[RFC] timers, pointers to functions and type safety

2006-12-01 Thread Al Viro
There's a bunch of related issues, some kernel, some gcc,
thus the Cc from hell on that one.

First of all, in theory the timers in kernel are done that way:
* they have callback of type void (*)(unsigned long)
* they have data to be passed to it - of type unsigned long
* callback is called by the code that even in theory has no
chance whatsoever of inlining the call.
* one of the constraints on the targets we can port the kernel
on is that unsigned long must be uintptr_t.

The last one means that we can pass any pointers to these suckers; just
cast to unsigned long and cast back in the callback.

While that is safe (modulo the portability constraint that affects much
more code than just timers), it ends up very inconvenient and leads to
lousy type safety.

The thing is, absolute majority of callbacks really want a pointer to
some object.  There is a handful of cases where we really want a genuine
number - not a pointer cast to unsigned long, not an index in array, etc.
They certainly can be dealt with.  Nearly a thousand of other instances
definitely want pointers.

Another observation is that quite a few places are playing fast and
loose with function pointers.  Some are just too lazy and cast
void (*)(void) to void (*)(unsigned long).  These, IMO, should stop
wanking and grow an unused argument.  Not worth the ugliness...
However, there are other cases, including very interesting
timer->function = (void (*)(unsigned long))func;
timer->data = (unsigned long)p;
with func actually being void (void *) and p being void *.

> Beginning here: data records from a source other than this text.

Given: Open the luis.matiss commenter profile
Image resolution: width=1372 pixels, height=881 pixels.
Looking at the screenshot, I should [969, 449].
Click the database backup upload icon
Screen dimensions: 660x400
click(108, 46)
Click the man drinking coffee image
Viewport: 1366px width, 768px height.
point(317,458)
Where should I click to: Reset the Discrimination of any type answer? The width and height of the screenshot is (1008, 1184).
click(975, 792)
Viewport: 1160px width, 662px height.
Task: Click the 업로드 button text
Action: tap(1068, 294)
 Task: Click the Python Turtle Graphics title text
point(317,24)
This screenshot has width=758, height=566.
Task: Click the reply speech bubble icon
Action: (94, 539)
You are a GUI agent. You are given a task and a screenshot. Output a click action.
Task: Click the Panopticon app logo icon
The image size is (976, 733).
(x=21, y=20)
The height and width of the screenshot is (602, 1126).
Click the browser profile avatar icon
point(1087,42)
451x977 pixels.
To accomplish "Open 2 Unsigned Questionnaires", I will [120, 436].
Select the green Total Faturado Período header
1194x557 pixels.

Now, _that_ is definitely not a valid C.  Worse, it doesn't take much
to come up with realistic architecture that would have different calling
conventions for those.  Just assume that
* there are two groups of registers (A and D)
* base address for memory access must be in some A register 
* both A and D registers can be used for arithmetics
* ABI is such that functions with few arguments have them passed
via A and D registers, with pointers going via A and numbers via D.
Realistic enough?  I wouldn't be surprised if such beasts actually existed -
embedded processors influenced by m68k are not particulary rare and picking
such ABI would make sense for them.

Note that this kind of casts is not just in some obscure code; e.g.
rpc_init_task() does just that.


And that's where it gets interesting.  It would be very nice to get to
the following situation:
* callbacks are void (*)(void *)
* data is void *
* instances can take void * or pointer to object type
* a macro SETUP_TIMER(timer, func, data) sets callback and data
and checks if func(data) would be valid.

It would be remove a lot of cruft and definitely improve the type safety
of the entire thing.  It's not hard to do; all it takes [warning: non
portable C ahead] is
typeof(*data) *p = data;
timer->function = (void (*)(void *))func;
timer->data = (void *)p;
(void)(0 && (func(p),0));

Again, that's not a portable C, even leaving aside the use of typeof.
Casts between the incompatible function types are undefined behaviour;
rationale is that we might have different calling conventions for those.
However, here we are at much safer ground; calling conventions are not
likely to change if you replace a pointer to object with void *.  It's
still possible in theory, but let's face it, we would have far worse
problems if it ever came to porting to such targets.

Note that here we have absolutely no possibility of eventual call
ever being inlined, no matter what kind of analysis compiler might
be doing.  Call happens when kernel/timer.c gets to structure while
trawling the lists and it simply has no way to tell which callback
might be there (as the matter of fact, callback can and often does
come from a module).

IOW, "gcc would ICE if it ever inlined it" kind of arguments (i.e. what
had triggered gcc refusing to do direct call via such cast) doesn't apply
here.  Question to gcc folks: can we expect no problems with the approach
above, provided that calling conventions are the same for passing void *
and pointers to objects?  No versions (including current 4.3 snapshots)
create any problems here...

BTW, similar trick would be very useful for workqueues - there we already
have void * as argument, but extra type safety would be nice to have.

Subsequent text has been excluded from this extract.